Most of the new user implementation was stored in mongo, and I created subflows used similar as a middleware to handle user authentication and authorization on certain end-points. Basically user logs in, gets a cookie token, and the token is assigned and referenced to a user. Kinda crude, but works, though I wouldn't be surprised if some security flaws might lurk.

Seems to work with just me jamming on the site, but I notice I had to increase the instance memory to avoid exceeding system ram resources and getting the server locked up. RAM is around 1.6 gigs for production right now, and I anticipate needing to ramp that up more, come festival launch time...

I'm curious, if I do hit a large audience base, and experience some relatively heavy traffic, if things would still run and keep up to par with the progressive increase in server resources [AWS]... ?

I've looked into a little on your suggestion of using NR as a prototype, and seen some interesting npm packages that might convert some flows to a stand alone? Wonder if that is the way to go when the time and need comes.

Well, there are lots of CMS options that are easy to set up and efficient to run. A 1.5GB AWS instance is pretty big. I used to run my own blog in WordPress in 1/4 GB I seem to remember and WordPress itself is considered quite heavy as it needs MYSQL as well.

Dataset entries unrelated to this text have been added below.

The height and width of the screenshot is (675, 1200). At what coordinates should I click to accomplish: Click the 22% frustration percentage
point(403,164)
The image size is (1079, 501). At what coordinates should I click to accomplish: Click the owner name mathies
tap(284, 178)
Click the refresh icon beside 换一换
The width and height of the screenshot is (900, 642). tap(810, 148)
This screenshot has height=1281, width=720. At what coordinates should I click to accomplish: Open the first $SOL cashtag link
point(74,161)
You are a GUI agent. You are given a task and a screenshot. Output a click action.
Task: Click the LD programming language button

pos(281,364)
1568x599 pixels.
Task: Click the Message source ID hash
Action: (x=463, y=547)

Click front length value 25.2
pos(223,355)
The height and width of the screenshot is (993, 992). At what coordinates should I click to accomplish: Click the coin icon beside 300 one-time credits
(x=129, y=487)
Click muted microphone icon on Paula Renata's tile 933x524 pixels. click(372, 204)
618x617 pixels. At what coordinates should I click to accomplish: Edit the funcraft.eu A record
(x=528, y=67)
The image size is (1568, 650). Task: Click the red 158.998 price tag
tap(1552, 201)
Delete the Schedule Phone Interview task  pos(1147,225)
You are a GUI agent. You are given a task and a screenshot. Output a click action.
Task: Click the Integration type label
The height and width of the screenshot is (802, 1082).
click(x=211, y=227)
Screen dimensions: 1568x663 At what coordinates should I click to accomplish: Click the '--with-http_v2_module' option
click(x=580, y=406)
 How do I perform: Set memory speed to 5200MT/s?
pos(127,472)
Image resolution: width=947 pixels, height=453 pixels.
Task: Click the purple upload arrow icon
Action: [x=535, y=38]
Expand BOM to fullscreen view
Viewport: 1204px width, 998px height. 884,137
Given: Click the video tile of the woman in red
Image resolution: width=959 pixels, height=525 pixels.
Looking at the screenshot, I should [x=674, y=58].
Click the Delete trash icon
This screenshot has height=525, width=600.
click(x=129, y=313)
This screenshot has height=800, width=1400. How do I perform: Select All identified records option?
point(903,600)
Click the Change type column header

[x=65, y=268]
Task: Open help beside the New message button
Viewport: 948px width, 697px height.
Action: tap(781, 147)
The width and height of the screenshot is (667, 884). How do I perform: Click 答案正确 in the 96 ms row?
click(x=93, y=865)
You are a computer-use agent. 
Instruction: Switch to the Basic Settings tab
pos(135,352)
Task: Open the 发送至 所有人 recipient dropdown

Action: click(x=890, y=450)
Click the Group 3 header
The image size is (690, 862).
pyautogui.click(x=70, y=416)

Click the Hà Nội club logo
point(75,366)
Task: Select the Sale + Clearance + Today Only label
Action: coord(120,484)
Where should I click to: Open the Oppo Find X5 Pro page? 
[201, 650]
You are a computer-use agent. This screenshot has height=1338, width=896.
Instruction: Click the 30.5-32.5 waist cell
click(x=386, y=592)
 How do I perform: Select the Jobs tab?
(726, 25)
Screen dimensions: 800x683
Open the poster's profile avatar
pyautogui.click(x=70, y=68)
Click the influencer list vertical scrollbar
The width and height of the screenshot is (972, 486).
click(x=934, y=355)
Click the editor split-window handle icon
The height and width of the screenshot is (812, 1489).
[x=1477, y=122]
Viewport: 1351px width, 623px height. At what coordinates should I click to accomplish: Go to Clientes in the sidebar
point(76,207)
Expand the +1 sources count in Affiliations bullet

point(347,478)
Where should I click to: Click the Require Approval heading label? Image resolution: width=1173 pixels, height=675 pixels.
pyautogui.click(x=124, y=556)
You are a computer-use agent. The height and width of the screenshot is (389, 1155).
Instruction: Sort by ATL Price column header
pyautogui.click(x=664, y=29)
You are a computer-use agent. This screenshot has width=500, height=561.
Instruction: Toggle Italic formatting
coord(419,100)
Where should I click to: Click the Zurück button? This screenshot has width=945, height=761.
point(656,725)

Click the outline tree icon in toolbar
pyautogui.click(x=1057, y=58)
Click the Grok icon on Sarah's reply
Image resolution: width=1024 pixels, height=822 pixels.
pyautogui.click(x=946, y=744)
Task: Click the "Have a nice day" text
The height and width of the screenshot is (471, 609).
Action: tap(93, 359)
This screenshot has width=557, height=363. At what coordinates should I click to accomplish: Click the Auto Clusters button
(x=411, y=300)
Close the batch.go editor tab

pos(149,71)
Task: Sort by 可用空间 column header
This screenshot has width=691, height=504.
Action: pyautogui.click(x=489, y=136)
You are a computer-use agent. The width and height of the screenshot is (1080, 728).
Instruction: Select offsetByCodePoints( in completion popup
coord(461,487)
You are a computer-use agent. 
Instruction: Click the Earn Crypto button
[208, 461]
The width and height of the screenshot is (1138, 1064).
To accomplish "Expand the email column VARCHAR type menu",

These days, my blog is run from a static site using Hugo. It is hosted on a free-tier from Netlify with Cloudflare (again free tier) providing a front-end proxy that gives some additional performance, security and analytics. I'm only getting around 350 visits a day at the moment but I have had much higher loads occasionally and performance of the site stays at around A+ without any cost. I use Disqus for comments because a lot of people already have accounts.